The variable volume member includes a balloon structure; or alternatively

The variable volume piece comprises an open cylinder body and a piston piece, the piston piece comprises a piston head, the piston head is inserted into the open cylinder body, the piston head and the inner wall of the open cylinder body are arranged in a sealing mode and can slide relatively, and a variable volume cavity is formed between the piston head and the bottom wall of the open cylinder body.

9. The one-way drainage mechanism of any of claims 1 to 6, further comprising:

a first housing disposed outside the variable volume chamber;

the second shell is arranged outside the variable volume cavity and is detachably connected with the first shell;

the first housing and the second housing are configured to form a housing when connected, and the variable volume chamber is located inside the housing.

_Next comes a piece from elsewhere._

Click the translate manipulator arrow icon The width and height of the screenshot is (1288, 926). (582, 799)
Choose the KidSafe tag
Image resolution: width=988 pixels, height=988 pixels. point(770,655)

10. The one-way drainage mechanism of claim 9, wherein,

the first channel and the second channel are arranged on opposite sides of the variable volume chamber;

one end of the first shell is fixedly arranged at a first communication position between the variable volume cavity and the first channel, and the other end of the first shell is provided with a first detachable connecting structure;

one end of the second shell is fixedly arranged at a second communication position between the variable volume cavity and the second channel, and the other end of the second shell is provided with a second detachable connecting structure;

the first shell and the second shell are detachably connected through a first detachable connecting structure and a second detachable connecting structure.

11. A draft tube, comprising:

a tube body;

the one-way drainage mechanism according to any one of claims 1 to 10, which is provided in a tube section on a distal end side of the tube body and communicates with a pipe of the tube body.